With the current progress, Vietnam is hopeful of owning a safe and effective domestically made Covid-19 vaccine by the end of 2021, Deputy Prime Minister Vu Duc Dam said at a National Assembly sitting on November 6.
| Deputy Prime Minister Vu Duc Dam speaks at a National Assembly sitting on November 6. Photo: Kinhtedothi.vn|
Currently, four Vietnamese pharmaceuticals are researching anti-Covid-19 vaccines including Nanogen, Vabiotech, Polyvac and the Institute of Vaccines and Medical Biologicals (IVAC).
"Of the four vaccine research companies in Vietnam, two are expected to conduct human trials of locally-made Covid-19 vaccines this month,” said Mr. Dam.
Vietnam’s health ministry and scientists are hoping to have a commercially-viable Covid-19 vaccine in the fourth quarter of 2021.
There are more than 170 countries which are engaged in researching and testing anti-Covid-19 vaccines, Mr.
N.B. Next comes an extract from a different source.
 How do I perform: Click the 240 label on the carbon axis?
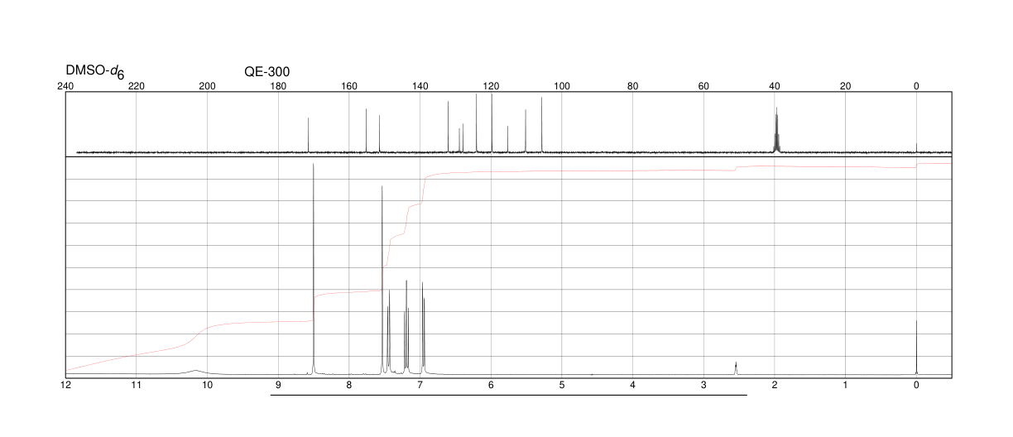pyautogui.click(x=65, y=86)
Dam said.
Ninety two countries worldwide, including Vietnam, have joined an initiative by the World Health Organization and the Global Vaccine Alliance to guarantee rapid, fair and equitable access to COVID-19 vaccines for every one. However, no company has committed to selling the vaccines to this alliance, Mr. Dam informed.
He added that Vietnam is working with partners, including China and Russia, on vaccine manufacturing. It is not easy to buy Covid-19 vaccines because the demand far exceeds the production capacity. The government who wants to buy the vaccines must make a down payment.
Therefore, the deputy prime minister urged localities and individuals to remain vigilant, especially by closely monitoring illegal entry at border gates, as the looming winter-spring weather is conducive to the spread of the virus.
In addition, people must learn to live safely with the pandemic, Dam said, adding that leaders of ministries, localities and individuals must be on high alert to prevent Covid-19 by complying with all anti-pandemic protocols.
Vietnam has recorded 1,207 Covid-19 cases so far, of them 100 are still active. A total of 35 have succumbed to the disease, many being elderly patients with underlying conditions like diabetes or kidney failure. No community transmission has been recorded in more than two months.